In a letter to the work and pensions secretary Liz Kendall, published on Monday, the committee said there was “no convincing evidence” that the rising benefits bill was owing to deteriorating health or NHS waiting lists.
“People without work have incentives to claim health-related benefits; and once in receipt of them, have neither the incentive nor support to find and accept a job,” it warned.
Lord George Bridges, committee chair, said: “This is an enormous and growing social problem. The [government’s] timetable doesn’t display the urgency required.”
He added that while ministers had promised to publish plans for welfare reform in the spring, this would be too late for any savings to be factored into this year’s spending review.
The committee’s diagnosis of the problem is different from the narrative Kendall gave when she set out reforms to support for jobseekers in the autumn, billed as a plan to “Get Britain Working”.
She described a post-pandemic health crisis that had made Britain the only country in the G7 to see its workforce shrink, with 2.8mn people counted as economically inactive for health-related reasons.

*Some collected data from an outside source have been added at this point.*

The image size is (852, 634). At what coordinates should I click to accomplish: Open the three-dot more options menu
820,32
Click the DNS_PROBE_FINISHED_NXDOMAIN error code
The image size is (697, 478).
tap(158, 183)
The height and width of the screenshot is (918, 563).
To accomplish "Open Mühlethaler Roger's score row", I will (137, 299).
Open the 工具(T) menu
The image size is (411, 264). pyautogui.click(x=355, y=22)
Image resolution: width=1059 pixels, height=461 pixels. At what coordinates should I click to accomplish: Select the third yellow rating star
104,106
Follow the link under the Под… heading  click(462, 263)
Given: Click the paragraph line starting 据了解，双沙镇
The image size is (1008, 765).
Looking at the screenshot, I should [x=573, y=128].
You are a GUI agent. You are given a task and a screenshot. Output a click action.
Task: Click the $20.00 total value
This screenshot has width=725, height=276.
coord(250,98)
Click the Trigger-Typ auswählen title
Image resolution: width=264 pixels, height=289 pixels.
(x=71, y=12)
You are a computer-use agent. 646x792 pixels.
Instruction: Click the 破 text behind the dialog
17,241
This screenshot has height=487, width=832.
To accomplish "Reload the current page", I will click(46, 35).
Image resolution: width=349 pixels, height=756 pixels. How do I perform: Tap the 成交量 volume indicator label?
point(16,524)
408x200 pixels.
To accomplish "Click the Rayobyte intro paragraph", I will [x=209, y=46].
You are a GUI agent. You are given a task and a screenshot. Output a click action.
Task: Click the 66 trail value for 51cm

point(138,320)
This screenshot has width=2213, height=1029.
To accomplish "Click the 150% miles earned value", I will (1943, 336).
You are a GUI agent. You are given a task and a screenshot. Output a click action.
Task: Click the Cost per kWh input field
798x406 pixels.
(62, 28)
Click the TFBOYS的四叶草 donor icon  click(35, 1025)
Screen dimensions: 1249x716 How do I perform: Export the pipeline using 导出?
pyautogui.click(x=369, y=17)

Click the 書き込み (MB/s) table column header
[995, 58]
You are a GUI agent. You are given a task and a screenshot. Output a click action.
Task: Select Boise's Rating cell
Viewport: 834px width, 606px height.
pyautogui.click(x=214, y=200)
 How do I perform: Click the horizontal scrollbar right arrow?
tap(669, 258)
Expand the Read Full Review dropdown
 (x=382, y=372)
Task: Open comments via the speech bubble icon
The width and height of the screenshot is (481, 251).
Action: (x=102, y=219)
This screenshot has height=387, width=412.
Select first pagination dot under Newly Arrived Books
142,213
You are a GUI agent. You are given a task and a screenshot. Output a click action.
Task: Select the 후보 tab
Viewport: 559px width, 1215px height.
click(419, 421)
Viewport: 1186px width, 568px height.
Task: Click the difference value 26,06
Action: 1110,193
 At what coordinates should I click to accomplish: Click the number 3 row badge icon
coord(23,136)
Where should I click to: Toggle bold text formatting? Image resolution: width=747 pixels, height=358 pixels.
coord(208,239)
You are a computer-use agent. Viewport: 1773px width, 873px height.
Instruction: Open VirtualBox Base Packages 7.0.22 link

The peers said problems with the official labour market data had clouded the picture, and that it was not clear whether overall labour market inactivity was any higher now than in 2019.
There has, however, been an increase of 1.2mn working-age people receiving health-related benefits since early 2020, which now totals 3.7mn.
The committee said this reflected strong incentives for people to claim incapacity support in preference to jobless benefits because of a “stark financial disparity” in the help on offer.
People assessed as unfit to work or to look for work could double their income and escape tough conditionality by moving from jobseekers’ allowance to incapacity benefit, the committee said. They then risked big income losses if they went back to a job that did not work out, it added.
New claims for incapacity benefit have not risen enough to explain the rise in the number of recipients. This is mostly due to the fact that a higher share of claims are approved and fewer people withdraw or leave the system after a reassessment.
The committee said the process for assessing claims needed to be more rigorous, but the government also needed to give people more support to return to work, and ensure they did not lose by accepting a job.
It would need to reform both unemployment and incapacity benefits, because of the interaction between the two, Bridges said, potentially easing the jobless benefits criteria while tightening sickness benefits.
Some of the committee’s recommendations are similar to proposals by the previous work and pensions secretary, Mel Stride, which have not been implemented, partly because of a legal challenge to the consultation process.
A government spokesperson said it was “determined to get Britain working again”, had set out first steps to boost employment already and would consult on reforms to health and disability benefits in the spring.
“We have been clear that the current welfare system needs reform, so it is fairer on the taxpayer and people get the support they need,” they added.